--- BEGIN Text excerpt ---

Re: OST Network suite is failing on "OSError: [Errno 28] No space left on device"

19 Mar 2018

      Thanks Gal, I expect the problem is fixed until something eats
all space in /dev/shm.
But the usage of /dev/shm is logged in the output, so we would be able
to detect the problem next time instantly.

From my point of view it would be good to know why /dev/shm was full,
to prevent this situation in future.

 On Mon, 19 Mar 2018 18:44:54
+0200 Gal Ben Haim <gbenhaim@redhat.com> wrote:
...
I see that this failure happens a lot on "ovirt-srv19.phx.ovirt.org
<http://jenkins.ovirt.org/computer/ovirt-srv19.phx.ovirt.org>", and by
different projects that uses ansible.
Not sure it relates, but I've found (and removed) a stale lago
environment in "/dev/shm" that were created by
ovirt-system-tests_he-basic-iscsi-suite -master
<http://jenkins.ovirt.org/view/oVirt%20system%20tests/job/ovirt-system-tests_he-basic-iscsi-suite-master/>
.

--- END Text excerpt ---
--- BEGIN Supplied data ---

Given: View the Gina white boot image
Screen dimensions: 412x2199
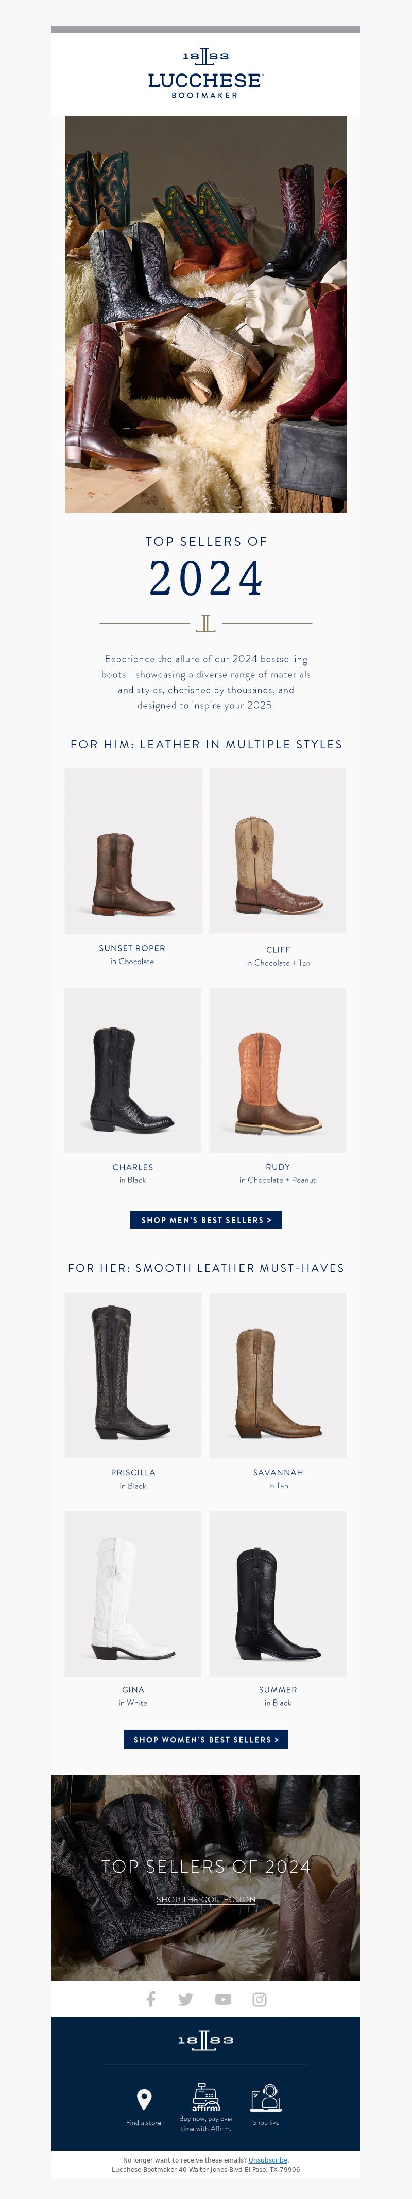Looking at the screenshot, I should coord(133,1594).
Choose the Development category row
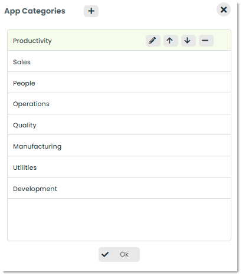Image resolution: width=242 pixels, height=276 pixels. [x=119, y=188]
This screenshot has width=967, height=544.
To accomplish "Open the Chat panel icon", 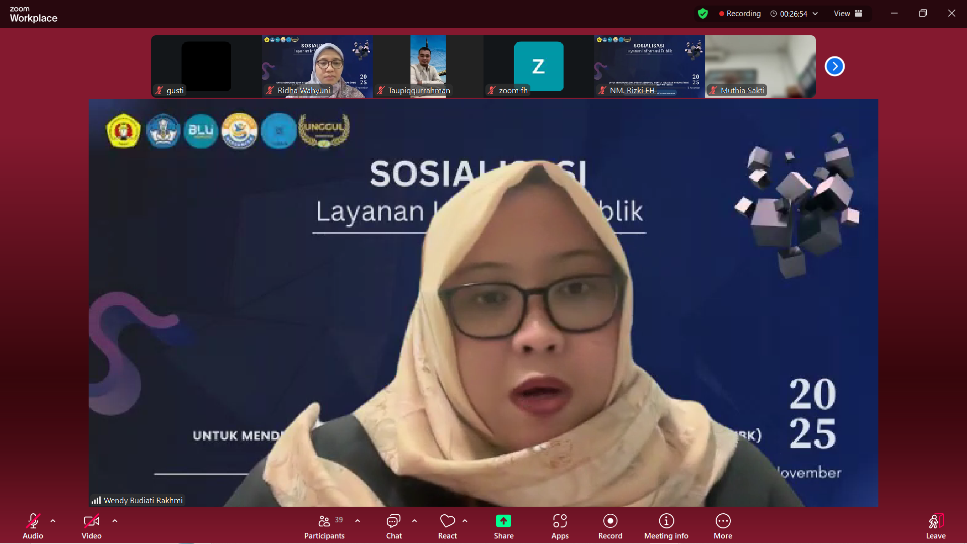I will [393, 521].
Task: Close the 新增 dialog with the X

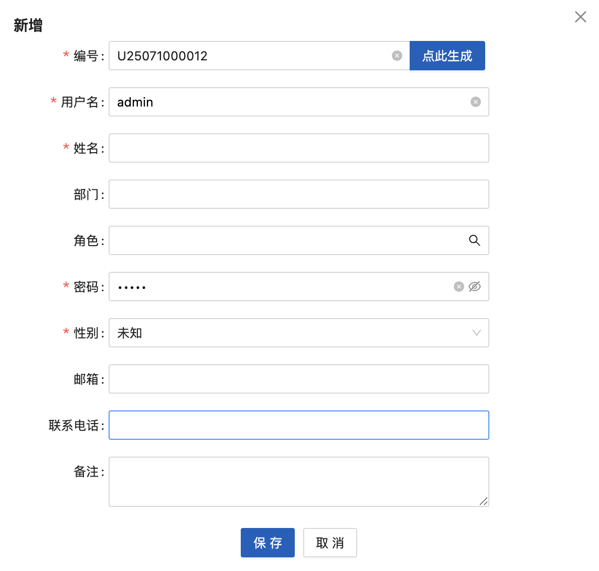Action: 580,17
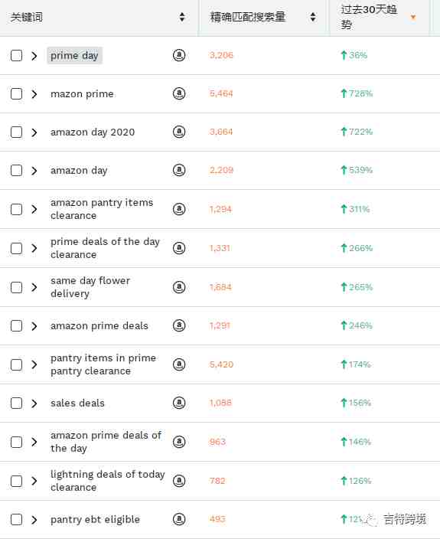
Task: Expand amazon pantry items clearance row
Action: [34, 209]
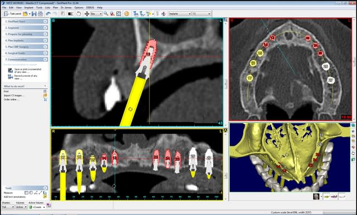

--- END Supplied data ---
--- BEGIN Supplied data ---

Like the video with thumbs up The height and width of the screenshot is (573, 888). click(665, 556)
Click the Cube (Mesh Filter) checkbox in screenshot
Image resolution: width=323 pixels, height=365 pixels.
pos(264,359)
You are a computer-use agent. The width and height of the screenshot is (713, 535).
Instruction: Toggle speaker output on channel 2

--- END Supplied data ---

● Task requirements: Carry on the mailing-list reply about /dev/shm running out of space, picking up right after its last sentence. The entries are separate from the mailing-list reply and have nothing to do with it.

● The response:
The stale environment caused the suite to not run in "/dev/shm".
The maximum number of semaphore on both  ovirt-srv19.phx.ovirt.org
<http://jenkins.ovirt.org/computer/ovirt-srv19.phx.ovirt.org> and
ovirt-srv23.phx.ovirt.org
<http://jenkins.ovirt.org/computer/ovirt-srv19.phx.ovirt.org> (which
run the ansible suite with success) is 128.
On Mon, Mar 19, 2018 at 3:37 PM, Yedidyah Bar David <didi@redhat.com>
wrote:
...
Failed also here:
http://jenkins.ovirt.org/job/ovirt-system-tests_master_
check-patch-el7-x86_64/4540/
The patch trigerring this affects many suites, and the job failed
during ansible-suite-master .
On Mon, Mar 19, 2018 at 3:10 PM, Eyal Edri <eedri@redhat.com> wrote:
...
Gal and Daniel are looking into it, strange its not affecting all
suites.
On Mon, Mar 19, 2018 at 2:11 PM, Dominik Holler
<dholler@redhat.com> wrote:
...
Looks like /dev/shm is run out of space.
On Mon, 19 Mar 2018 13:33:28 +0200
Leon Goldberg <lgoldber@redhat.com> wrote:
...
Hey, any updates?
On Sun, Mar 18, 2018 at 10:44 AM, Edward Haas <ehaas@redhat.com>
wrote:
...
We are doing nothing special there, just executing ansible
through their API.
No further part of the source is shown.